====== EXERCISE DATA

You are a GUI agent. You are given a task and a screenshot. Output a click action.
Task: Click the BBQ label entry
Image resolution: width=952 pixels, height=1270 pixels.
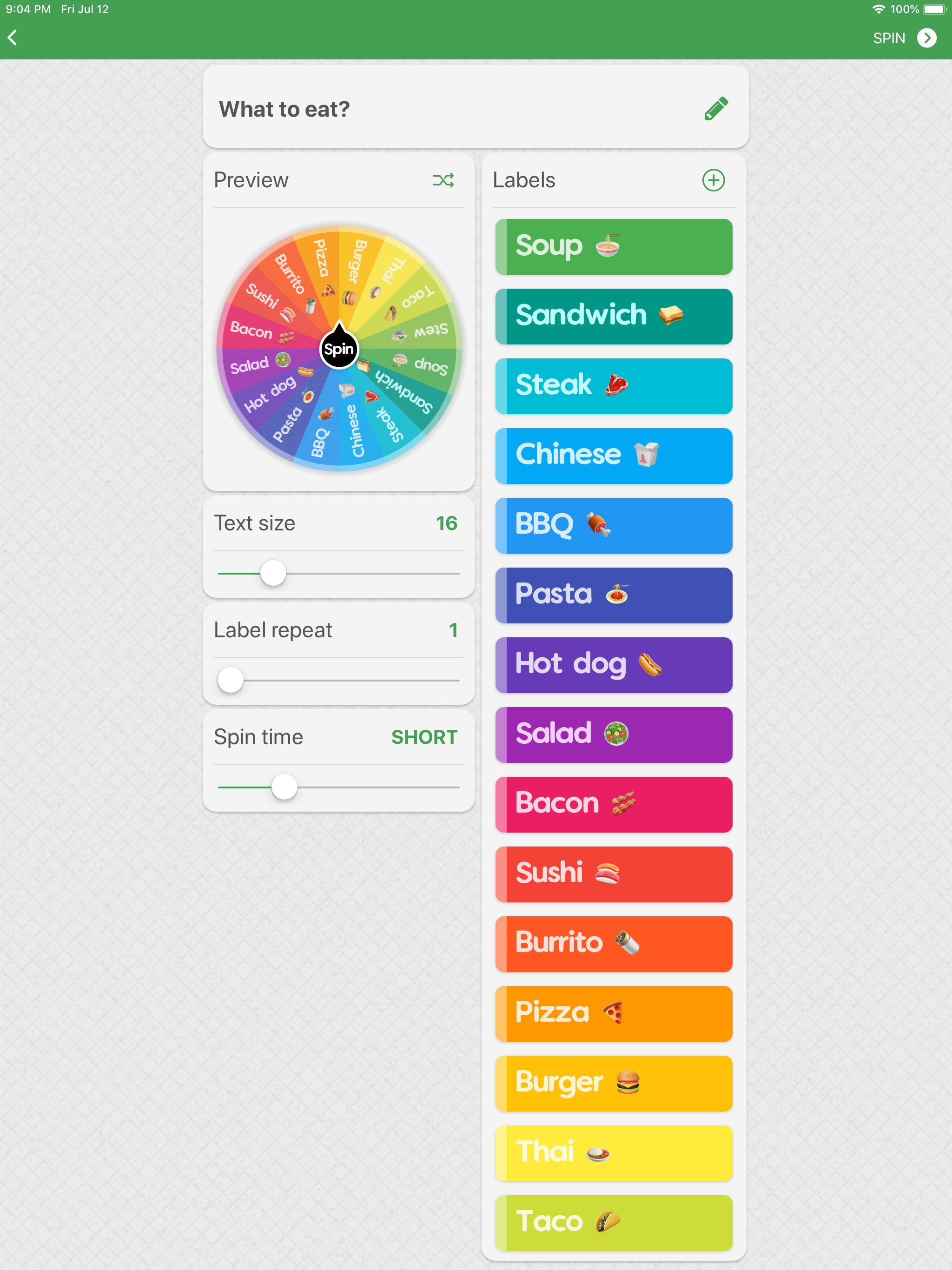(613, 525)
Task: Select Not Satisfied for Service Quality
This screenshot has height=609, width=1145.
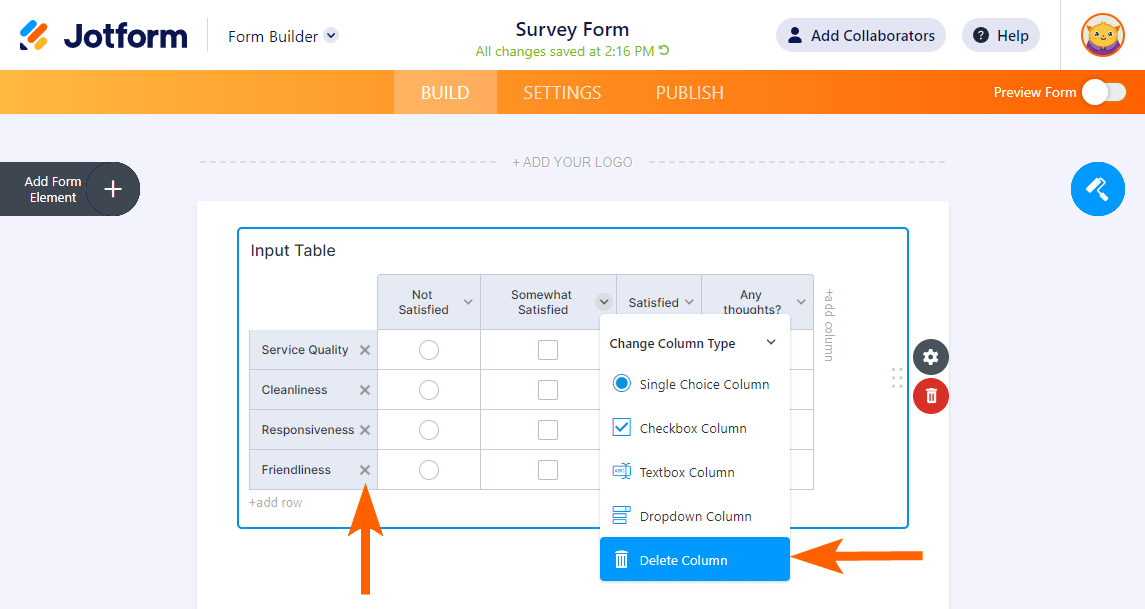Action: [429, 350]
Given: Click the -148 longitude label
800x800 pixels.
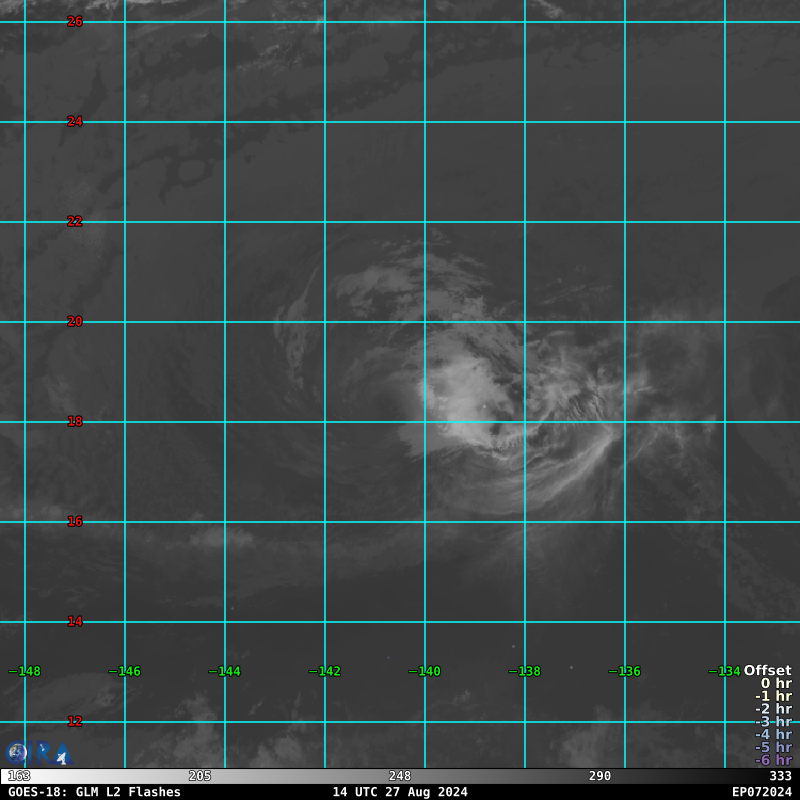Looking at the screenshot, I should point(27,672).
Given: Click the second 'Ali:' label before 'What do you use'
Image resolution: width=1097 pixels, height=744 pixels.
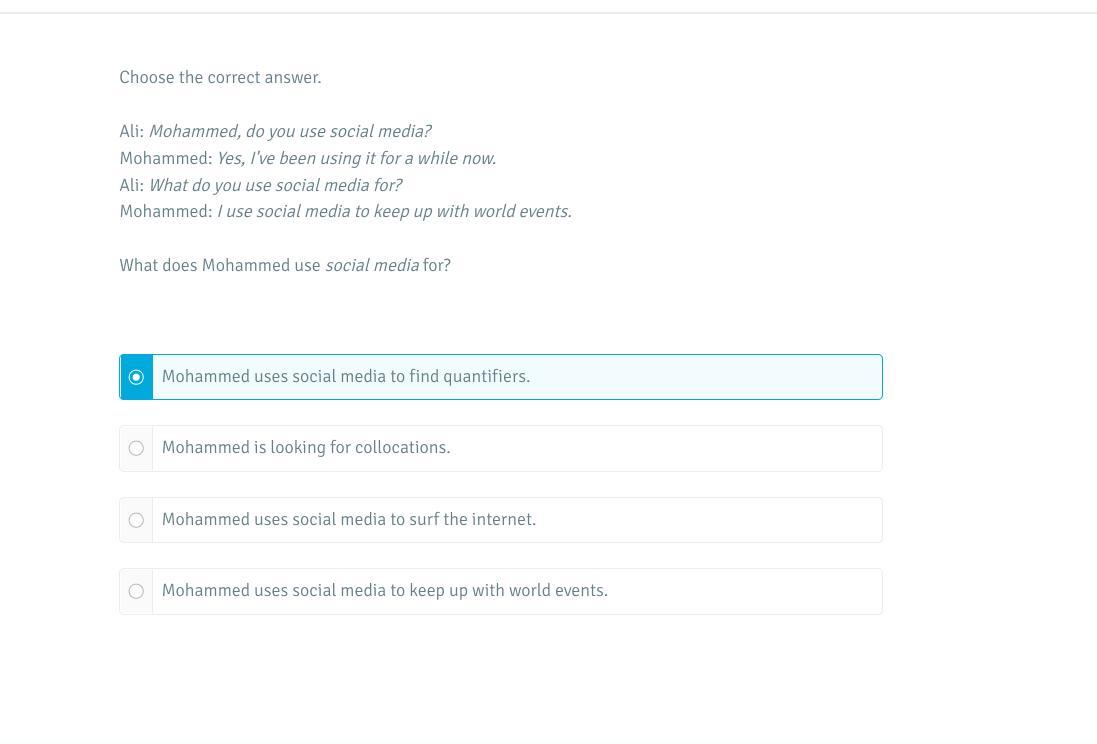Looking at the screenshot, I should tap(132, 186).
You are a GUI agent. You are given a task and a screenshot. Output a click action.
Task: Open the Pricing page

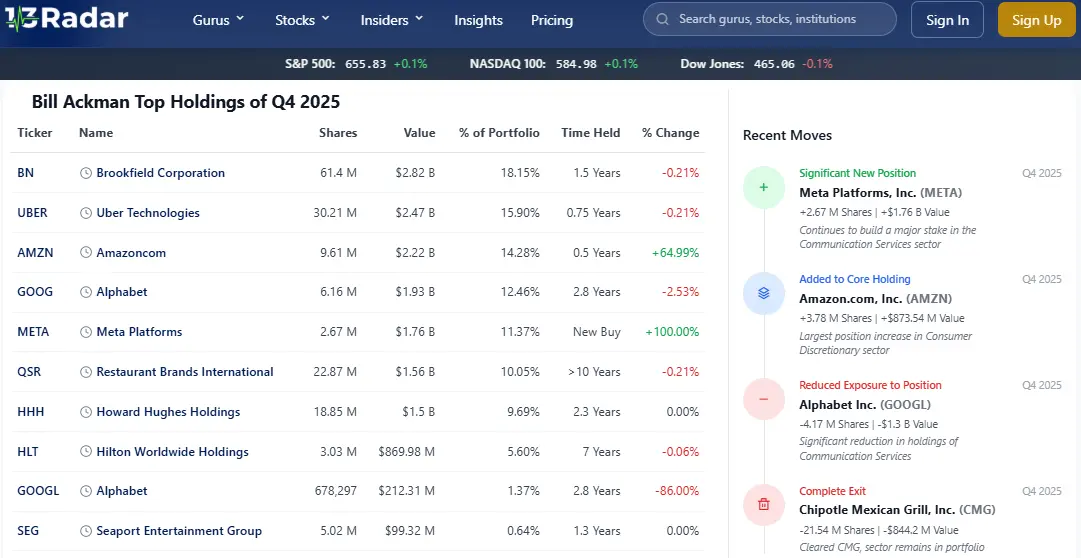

============
====== EXERCISE DATA

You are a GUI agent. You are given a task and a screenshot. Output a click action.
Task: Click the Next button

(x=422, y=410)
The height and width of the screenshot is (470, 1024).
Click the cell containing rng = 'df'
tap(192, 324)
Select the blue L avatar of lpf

============

## [EXERCISE INSTRUCTIONS]
In the listing above, find the line with "This screenshot has height=609, width=1145." and the line with "Task: Open the Pricing page". Transcribe those two and everything between, exactly, leaving out pictures.

## [EXERCISE RESULT]
This screenshot has height=609, width=1145.
Action: [429, 350]
Given: Click the -148 longitude label
800x800 pixels.
Looking at the screenshot, I should point(27,672).
Given: Click the second 'Ali:' label before 'What do you use'
Image resolution: width=1097 pixels, height=744 pixels.
Looking at the screenshot, I should tap(132, 186).
You are a GUI agent. You are given a task and a screenshot. Output a click action.
Task: Open the Pricing page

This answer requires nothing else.